On Monday, Wilson said Hollinghead “handled everything right” and while the chief “has been extremely proactive and has addressed so many concerns” since her appointment last year, the potential arrest of homeless people was Wilson’s main concern.
“I feel like that’s extreme,” she said. “There could be protocols that happen, part of a first offense.”
Fairhope resident Jim Peck said he was worried if the police department is charged with enforcing it throughout its entire jurisdiction — as far as Fish River, State Route 104 and south of Barnhill — “it’s going to [be a] burden … that whole blanket area is just too much.”
With minimal discussion, the Council voted to override the veto, pledging they entrust the police department to enforce the ordinance fairly while noting they will amend it if necessary.

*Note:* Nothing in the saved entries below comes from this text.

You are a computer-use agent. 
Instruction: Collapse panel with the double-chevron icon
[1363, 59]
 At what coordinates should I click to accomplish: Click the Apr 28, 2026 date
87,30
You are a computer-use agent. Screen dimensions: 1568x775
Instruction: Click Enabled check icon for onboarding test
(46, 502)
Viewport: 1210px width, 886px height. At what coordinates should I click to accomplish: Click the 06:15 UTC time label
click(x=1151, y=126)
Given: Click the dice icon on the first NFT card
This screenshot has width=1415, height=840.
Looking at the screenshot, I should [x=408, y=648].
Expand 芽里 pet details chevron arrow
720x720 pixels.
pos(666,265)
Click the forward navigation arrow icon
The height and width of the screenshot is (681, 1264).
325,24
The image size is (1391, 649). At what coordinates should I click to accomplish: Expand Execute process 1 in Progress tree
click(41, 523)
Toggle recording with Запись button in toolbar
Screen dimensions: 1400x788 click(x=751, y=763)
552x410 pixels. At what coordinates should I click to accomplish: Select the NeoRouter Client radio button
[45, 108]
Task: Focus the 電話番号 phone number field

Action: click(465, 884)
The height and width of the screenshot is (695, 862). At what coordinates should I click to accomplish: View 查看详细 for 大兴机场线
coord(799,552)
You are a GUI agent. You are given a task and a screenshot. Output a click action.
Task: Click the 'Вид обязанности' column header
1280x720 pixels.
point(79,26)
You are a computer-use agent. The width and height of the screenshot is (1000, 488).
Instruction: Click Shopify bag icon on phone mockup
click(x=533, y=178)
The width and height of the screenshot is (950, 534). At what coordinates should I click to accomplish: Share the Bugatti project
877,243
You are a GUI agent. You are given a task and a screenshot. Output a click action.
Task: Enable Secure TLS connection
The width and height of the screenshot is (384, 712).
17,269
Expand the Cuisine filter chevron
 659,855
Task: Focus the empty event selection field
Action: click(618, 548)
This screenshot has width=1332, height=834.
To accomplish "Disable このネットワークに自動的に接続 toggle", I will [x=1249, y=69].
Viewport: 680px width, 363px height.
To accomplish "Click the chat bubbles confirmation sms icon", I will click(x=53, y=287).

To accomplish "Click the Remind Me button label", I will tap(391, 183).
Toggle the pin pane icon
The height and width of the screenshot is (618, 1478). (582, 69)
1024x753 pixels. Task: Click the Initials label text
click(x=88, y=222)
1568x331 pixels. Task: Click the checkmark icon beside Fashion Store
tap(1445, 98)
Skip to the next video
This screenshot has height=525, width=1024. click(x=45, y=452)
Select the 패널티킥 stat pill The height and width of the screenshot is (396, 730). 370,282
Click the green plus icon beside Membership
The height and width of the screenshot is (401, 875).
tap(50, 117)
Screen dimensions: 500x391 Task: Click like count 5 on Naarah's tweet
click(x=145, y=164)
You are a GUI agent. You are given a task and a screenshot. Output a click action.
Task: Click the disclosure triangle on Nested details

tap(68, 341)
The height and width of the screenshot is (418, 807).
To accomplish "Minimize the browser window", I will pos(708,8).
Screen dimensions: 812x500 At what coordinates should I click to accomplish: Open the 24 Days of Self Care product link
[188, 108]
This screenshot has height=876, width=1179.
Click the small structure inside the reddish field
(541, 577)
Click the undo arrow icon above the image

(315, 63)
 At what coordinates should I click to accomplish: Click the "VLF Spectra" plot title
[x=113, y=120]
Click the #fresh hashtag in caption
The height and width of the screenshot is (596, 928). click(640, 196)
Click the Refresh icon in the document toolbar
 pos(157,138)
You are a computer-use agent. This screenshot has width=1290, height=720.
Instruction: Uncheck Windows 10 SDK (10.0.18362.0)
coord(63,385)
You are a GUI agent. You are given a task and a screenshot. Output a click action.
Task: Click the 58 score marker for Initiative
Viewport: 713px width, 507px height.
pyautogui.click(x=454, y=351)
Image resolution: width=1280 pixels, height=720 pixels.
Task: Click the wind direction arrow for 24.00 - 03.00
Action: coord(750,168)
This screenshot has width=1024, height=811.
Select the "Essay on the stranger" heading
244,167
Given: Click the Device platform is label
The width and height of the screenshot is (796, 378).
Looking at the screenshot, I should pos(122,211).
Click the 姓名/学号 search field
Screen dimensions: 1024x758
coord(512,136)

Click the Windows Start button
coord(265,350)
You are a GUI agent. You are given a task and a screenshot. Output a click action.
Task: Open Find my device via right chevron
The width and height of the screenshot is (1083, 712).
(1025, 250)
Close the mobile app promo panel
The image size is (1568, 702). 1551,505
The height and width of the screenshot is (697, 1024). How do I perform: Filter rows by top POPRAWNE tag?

Councilman Jay Robinson said the ordinance was not written to “target” anyone, “but in reality, we’re following what other municipalities have already done. I understand the mayor’s position on it and based on what she said I think her concerns are reasonable … but when it comes to the safety of the community I do trust the police department both on their recommendation and ability to enforce this.”
Robinson acknowledged there has been some “general confusion” about how the ordinance will be applied and enforced but “changes can always be made and if we decide if this ordinance as written needs work or is unfair in any way, I’ll be the first to raise it in a meeting and get it repealed or modified in a way that better serves our community.”
In other council business, an ordinance to increase the salaries of the mayor and council was held over two weeks. It proposes raising the mayor’s salary from $32,400 to $85,000 and council salaries from $9,600 to $12,000. The council president, who is currently compensated $10,800 annually, would be raised to $13,200.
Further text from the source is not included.